I'd rather use and explicit year = 2019 and month = 10 and day = 14 and hour = 0 to prevent this kind of error.

  • When using windowing functions, is there a reason to have chosen Window.partitionBy().orderBy(F.col('user_id'),F.col('ts')) instead of Window.partitionBy(F.col('user_id')).orderBy(F.col('ts')) ? this prevent spark to have to sort the full dataset group-by is cheaper than sorting) and simplifies the check at aggregation time:
.withColumn('logged_in_next', F.when( F.col('user_id') == F.lag('user_id',count=-1).over(w_user_ts), F.lag('logged_in',count=-1).over(w_user_ts)).otherwise(0))

becomes:

.withColumn('logged_in_next', F.coalesce(F.lead('logged_in',1).over(w_user_ts), 0))

I also changed lag(xx, -1) to lead(xx, 1) that I find less misleading.

  • Finally I like very much the use of windowing functions but they are resource expensive. Depending on how much data you'll need to process (timewise and columnwise) they may fail. In that case, the solution is to process standalone dataframes and join them as you've done with user_df (but let's keep them as long as they work :).

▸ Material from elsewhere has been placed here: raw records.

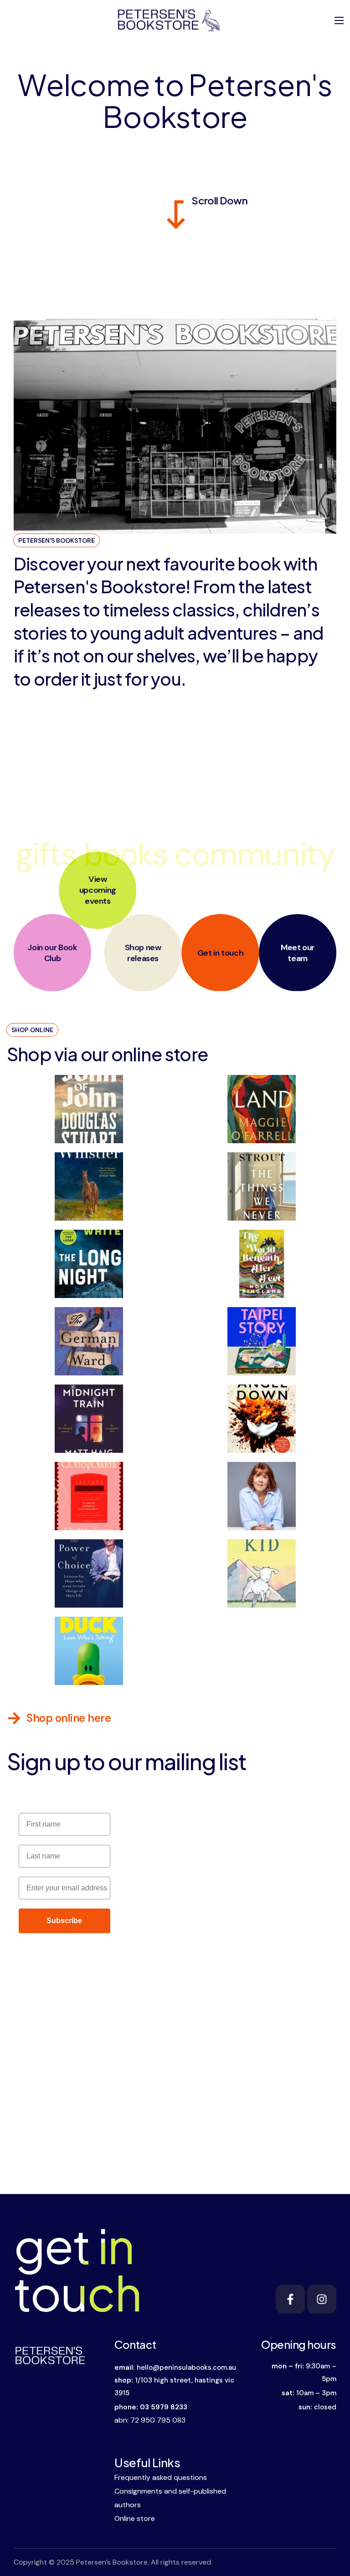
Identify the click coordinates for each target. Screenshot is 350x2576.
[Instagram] (321, 2299)
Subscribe (64, 1920)
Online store (134, 2518)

Please ping me if you have questions!

Change of formatting in webrequest logs?

When looking at the number of registration events over time, I find that there are between 100-200 events per hour.
However, at some point this number drops to exaclty 0 on 2019-07-23.
See plot here:

number-registration.png (348×735 px, 26 KB)

Was there a change in how the webrequest data is formatted? e.g. how projects are coded (I focus on english wikipedia via normalized host)
Was there a change in mediawiki-software, e.g. page_title of the create-account page?

These are the most important parameters

## shortcut for page-title
.withColumn('page_title', F.col('pageview_info.page_title') )
## logged_in 0/1
.withColumn('logged_in', F.coalesce(F.col('x_analytics_map.loggedIn'),F.lit(0)) )
## page create account
.withColumn('page_create_account',page_create_account)

## select time partition via windows
.where(row_timestamp >= ts_start)
.where(row_timestamp < ts_end)

## select wiki project
.where( F.col('normalized_host.project_family') == "wikipedia" )
.where( F.col('normalized_host.project') == "en" )

## only requests marked as pageviews
.where( F.col('is_pageview') == 1 )
## user: desktop/mobile/mobile app; isaac filters != mobile app
.where( F.col('access_method') != "mobile app" )
## unclear yet; done by isaac
.where( F.col('webrequest_source') ==  'text' )

with

date_start = datetime.datetime(2019, 7, 20, 0)
date_end = datetime.datetime(2019, 7, 27, 0)


ts_start = calendar.timegm(date_start.timetuple())
ts_end = calendar.timegm(date_end.timetuple())

row_timestamp = F.unix_timestamp(F.concat(
    F.col('year'), F.lit('-'), F.col('month'), F.lit('-'), F.col('day'), 
    F.lit(' '), F.col('hour'), F.lit(':00:00')))

@JAllemandou Any idea what is going on?

Unhelpful comment below -- (I don't know why things changed)
This is why using webrequest for this kind of thing is difficult! The HTTP request patterns you are querying for are not designed to be searched for e.g. logins; if developers change the way log ins work, the HTTP pattern might change.

+1 to @ottomatas's comment, webrequest data is very limited for this type of research. Mediawiki does not change dramatically frequently but it does change every time there is a release. Have in mind that login urls do not need to be backwards compatible.

Edit, correcting link to mediawiki releases:

https://www.mediawiki.org/wiki/MediaWiki_1.33#Subpages

I have an explanation for you @MGerlach, and will try to show you how I have found it:

This means we have on purpose removed the pageview flag from the page you're after. ou can still find it, but need to rely on uri_path field without is_pageview being true.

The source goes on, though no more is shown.